Inside Sullivan’s Crossing: How Morgan Kohan and Roma Roth Made Small-Town Drama Big Again
When Sullivan’s Crossing first aired, it promised more than another small-town drama. Nostalgic fan favourites like Chad Michael Murray and Scott Patterson blended seamlessly with the fresh spark of Morgan Kohan, all under the steady vision of showrunner Roma Roth.

“I anticipated that it would do well,” Roth reflects. “But not to this extent—especially on Netflix in the U.S. That was a wonderful surprise.”
For Roth, who previously struck gold adapting Robin Carr’s Virgin River, the response proved that audiences still crave stories that feel both familiar and refreshingly new.
At the centre of that balance is Maggie Sullivan. Casting the role was no small task, but Kohan’s self-taped audition was undeniable. “Nobody held a candle to Morgan,” Roth recalls. “She knocked it out of the park.”

Kohan felt an immediate personal connection to Maggie. “So much of Maggie—the perfectionism, wanting life to go a certain way—I knew that feeling,” she says. “Playing her has been a beautiful journey and a chance to explore who she is over these seasons.”
Acting opposite Murray and Patterson could have been intimidating, but Kohan embraced it with ease. “I hadn’t really watched their iconic shows growing up, but of course I knew who they were,” she admits. “I met them as fellow actors first. It felt true to Maggie’s journey.” Roth agrees, adding, “Morgan’s fresh performance, combined with Chad’s and Scott’s loyal fan bases, creates something that feels both familiar and new.”
For Roth, adaptation has never meant rigid faithfulness. As she explains, “If you adapt a book exactly, what’s the point of watching the show? We add layers, history, and depth. In Sullivan’s Crossing, a season can span just a week or two—it allows the audience to live with the characters in real time.”

Filming in Nova Scotia only amplifies that authenticity. Roth describes the province as “one of Canada’s crown jewels,” praising both the landscapes and the locals. Kohan felt the same way, reflecting, “What a beautiful place to work. The seasons, the weather—it makes you feel small in the best way. It adds something you can feel onscreen.”
But beyond the scenery, the show thrives on its emotional core: fractured families, hospital heartbreaks, and the fragile hope of redemption. “In order to really connect, the audience has to go on a journey with the characters,” Roth explains. “They need to feel like those characters are part of their family. The goal is to give some insight into how to look at difficult situations and maybe learn from them instead of dwelling on them—to offer hope, especially in a world that feels a little unstable right now.”

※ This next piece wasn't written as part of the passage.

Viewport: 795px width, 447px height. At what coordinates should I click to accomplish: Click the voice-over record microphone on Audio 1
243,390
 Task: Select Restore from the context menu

And the journey is far from over. With Season 4 on the horizon, Roth teases even deeper storytelling: “We’re going to peel back more layers and really get to know our characters better than we have before. And Maggie’s journey from the head to the heart is still unfolding.”
Kohan, laughing, offers her own wish for the character: “That she figures it the hell out, and that she gets to smile.”

The power of Sullivan’s Crossing doesn’t lie in shocking twists but in its quieter truths: storms that pass, people who feel like home, and subtle changes that arrive without warning. It’s about navigating life’s mess and finding something steadier, softer, and true.
For anyone ready to make that crossing, the series awaits—streaming now on Netflix in the U.S., and available on CTV, Crave, and Netflix in Canada.